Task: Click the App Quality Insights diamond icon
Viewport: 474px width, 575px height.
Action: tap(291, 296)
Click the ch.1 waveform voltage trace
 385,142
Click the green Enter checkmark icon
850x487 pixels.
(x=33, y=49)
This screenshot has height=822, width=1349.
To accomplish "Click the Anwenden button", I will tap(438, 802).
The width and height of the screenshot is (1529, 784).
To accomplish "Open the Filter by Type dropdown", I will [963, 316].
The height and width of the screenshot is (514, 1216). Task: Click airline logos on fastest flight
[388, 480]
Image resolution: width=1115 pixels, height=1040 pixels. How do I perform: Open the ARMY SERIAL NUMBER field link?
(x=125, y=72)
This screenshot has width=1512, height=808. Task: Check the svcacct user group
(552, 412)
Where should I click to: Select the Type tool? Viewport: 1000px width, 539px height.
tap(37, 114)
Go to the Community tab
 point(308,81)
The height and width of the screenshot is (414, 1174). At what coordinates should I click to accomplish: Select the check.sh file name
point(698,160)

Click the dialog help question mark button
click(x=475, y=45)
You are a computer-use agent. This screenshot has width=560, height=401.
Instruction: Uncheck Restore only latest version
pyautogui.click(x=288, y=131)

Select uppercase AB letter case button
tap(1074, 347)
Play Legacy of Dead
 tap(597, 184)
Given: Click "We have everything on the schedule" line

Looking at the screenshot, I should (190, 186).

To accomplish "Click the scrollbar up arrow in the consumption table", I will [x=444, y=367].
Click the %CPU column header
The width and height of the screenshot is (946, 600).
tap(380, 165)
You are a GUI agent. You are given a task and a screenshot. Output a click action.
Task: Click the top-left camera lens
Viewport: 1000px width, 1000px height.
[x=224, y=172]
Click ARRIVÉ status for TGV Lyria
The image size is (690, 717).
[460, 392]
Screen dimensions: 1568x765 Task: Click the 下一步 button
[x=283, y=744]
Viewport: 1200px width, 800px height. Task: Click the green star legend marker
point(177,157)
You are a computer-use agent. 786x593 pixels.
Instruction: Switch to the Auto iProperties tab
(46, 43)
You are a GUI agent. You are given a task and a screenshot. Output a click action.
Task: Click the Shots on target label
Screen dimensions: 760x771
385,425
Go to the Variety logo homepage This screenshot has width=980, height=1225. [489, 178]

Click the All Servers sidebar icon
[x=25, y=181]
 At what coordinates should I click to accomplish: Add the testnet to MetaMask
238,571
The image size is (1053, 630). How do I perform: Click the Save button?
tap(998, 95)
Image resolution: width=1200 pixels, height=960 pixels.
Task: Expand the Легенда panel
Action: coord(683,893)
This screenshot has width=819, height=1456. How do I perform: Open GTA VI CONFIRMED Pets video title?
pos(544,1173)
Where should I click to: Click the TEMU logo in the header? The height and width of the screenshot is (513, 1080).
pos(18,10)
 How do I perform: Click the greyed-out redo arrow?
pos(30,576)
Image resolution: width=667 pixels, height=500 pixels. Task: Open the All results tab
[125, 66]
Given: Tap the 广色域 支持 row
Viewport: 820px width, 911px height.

══════════

§ REQUIRED WORK: If a line in the records contains "computer", report it.

§ WRITTEN RESPONSE:
You are a computer-use agent. This screenshot has width=560, height=401.
You are a computer-use agent. 786x593 pixels.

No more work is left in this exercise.